WHAT THIS EXERCISE ASKS:
1. From the assessment of the face reconstruction work, list every criterion named under the "Rating" heading.
2. Rewrite the assessment of the face reconstruction work from "- Experimental Thoroughness: ⭐⭐⭐⭐⭐" to "detailed experimental setup)", renaming "Thoroughness" to "Rigor".

TEXT EXCERPT:
□ □ □

Highlights & Insights¶
- First application of KAN to embedding mapping: This work demonstrates that learnable activation functions in KAN genuinely outperform conventional MLP for nonlinear mapping of high-dimensional structured data (facial embeddings).
- Framework-level thinking: The face reconstruction problem is elegantly reformulated as a two-stage pipeline of "embedding space mapping + pretrained generation," enabling an extremely lightweight mapping network.
- Comprehensive security evaluation: The framework covers standard FR, PPFR, partial leakage, protected embeddings, and protected images, offering practical value for real-world security assessment.
- High training efficiency: A 3-layer network trained in 3 hours with 2.6-second inference significantly outperforms existing methods.
Limitations & Future Work¶
- The framework depends on IPA-FaceID as the generation backend; it would become ineffective if this model is updated or deprecated.
- The text prompt is fixed as "front portrait of a person," which may limit reconstruction accuracy for non-frontal faces.
- FEM requires black-box query access to the target FR system to construct training data.
- ASR drops noticeably for low-resolution faces (LFW 112×112).
- When the embedding leakage rate falls below 30%, reconstructed faces exhibit visible artifacts.
- Only MSE loss is employed; alternative distance metrics (e.g., cosine distance, contrastive loss) are not explored.
Related Work & Insights¶
- FEM can serve as an evaluation tool for the privacy security of FR/PPFR systems, quantifying the privacy leakage risk of different protection algorithms.
- The results inspire security research: embedding protection algorithms, particularly MLP-Hash, require redesign to resist mapping-based attacks.
- KAN may have application potential in other embedding space alignment tasks, such as cross-modal retrieval and domain adaptation.
- This work underscores the "embedding-as-privacy" security paradigm: even when images are protected, embedding vectors may still leak identity information.
Rating¶
- Novelty: ⭐⭐⭐⭐ (Novel application of KAN to embedding mapping; framework design is elegant and concise)
- Experimental Thoroughness: ⭐⭐⭐⭐⭐ (Covers diverse FR/PPFR systems, multiple attack scenarios, and resource comparisons)
- Writing Quality: ⭐⭐⭐⭐ (Clear structure with detailed experimental setup)
- Value: ⭐⭐⭐⭐ (Practically significant for privacy security research; exposes security risks in PPFR systems)

□ □ □

SUPPLIED MATERIAL:
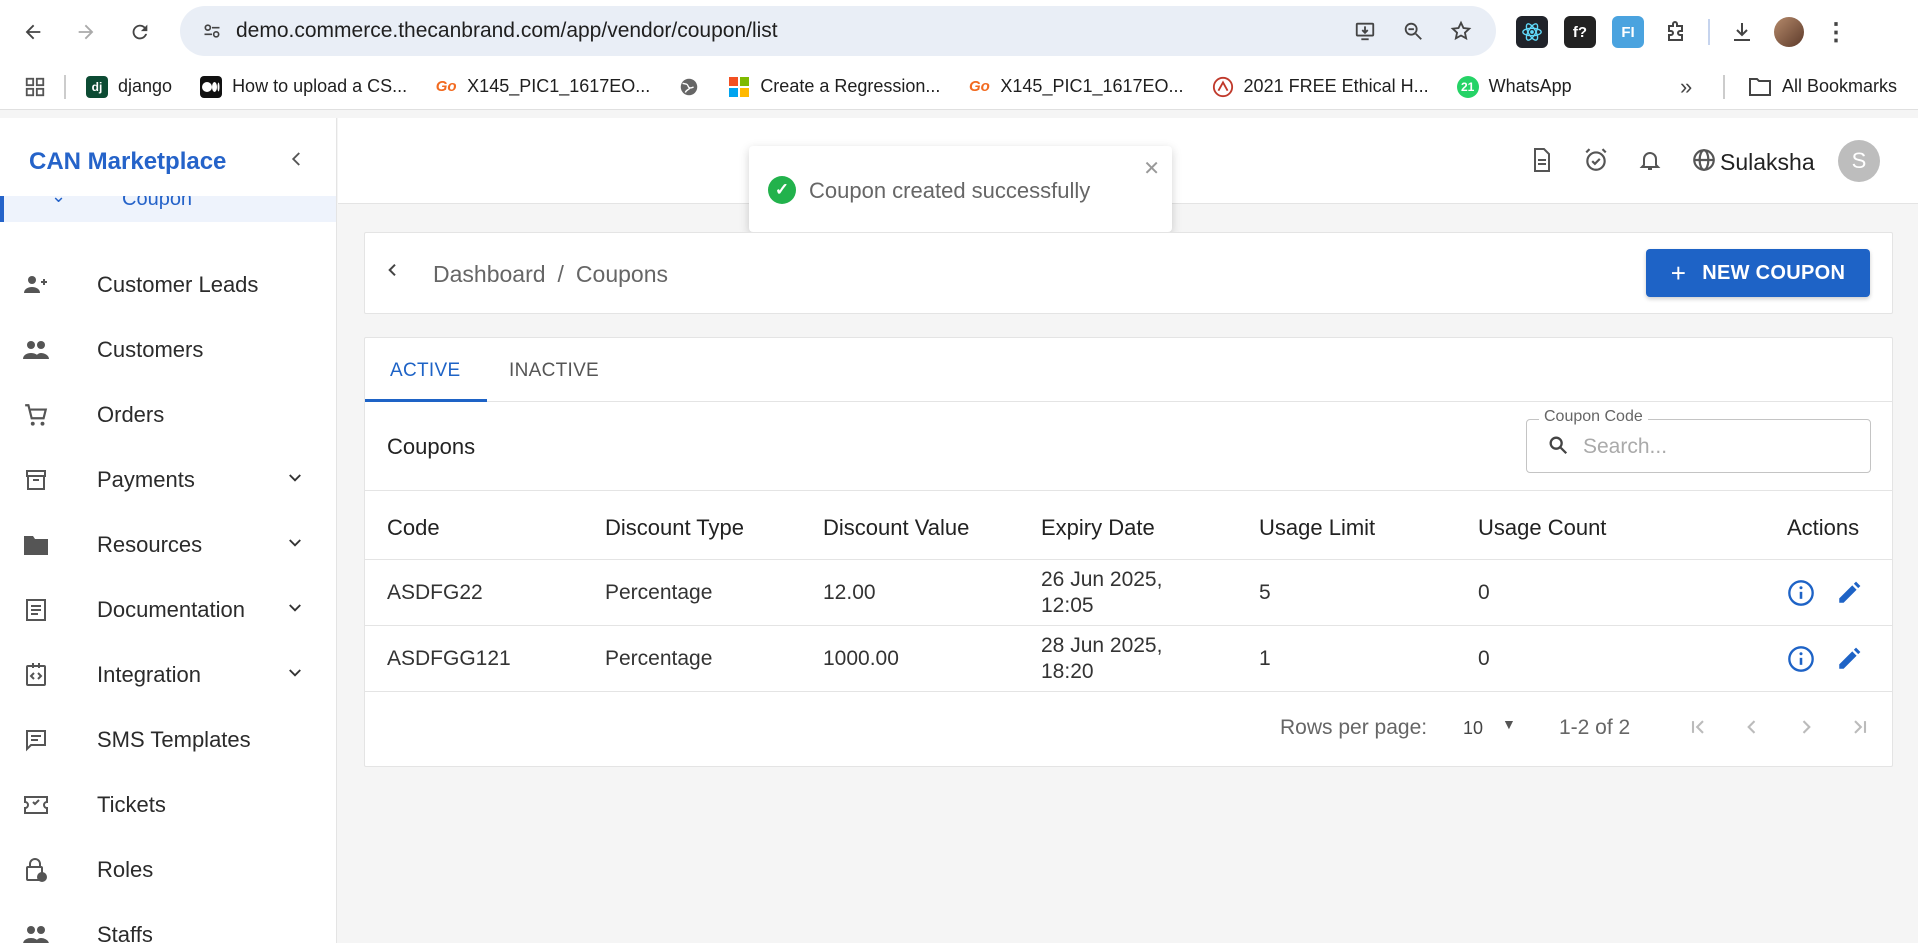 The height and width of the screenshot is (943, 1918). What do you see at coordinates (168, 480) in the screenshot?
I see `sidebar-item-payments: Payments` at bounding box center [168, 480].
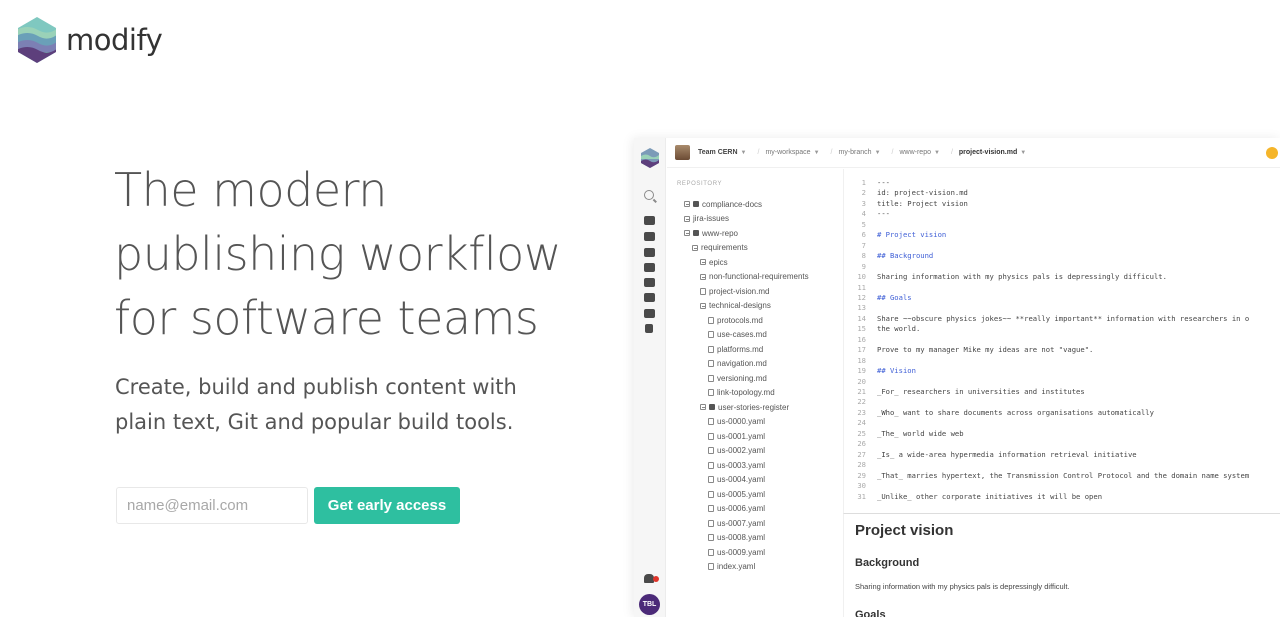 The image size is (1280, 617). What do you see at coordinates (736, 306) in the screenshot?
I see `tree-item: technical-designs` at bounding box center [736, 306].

□ □ □

RESPONSE LIST:
1.
- Novelty
- Experimental Thoroughness
- Writing Quality
- Value

2.
- Experimental Rigor: ⭐⭐⭐⭐⭐ (Covers diverse FR/PPFR systems, multiple attack scenarios, and resource comparisons)
- Writing Quality: ⭐⭐⭐⭐ (Clear structure with detailed experimental setup)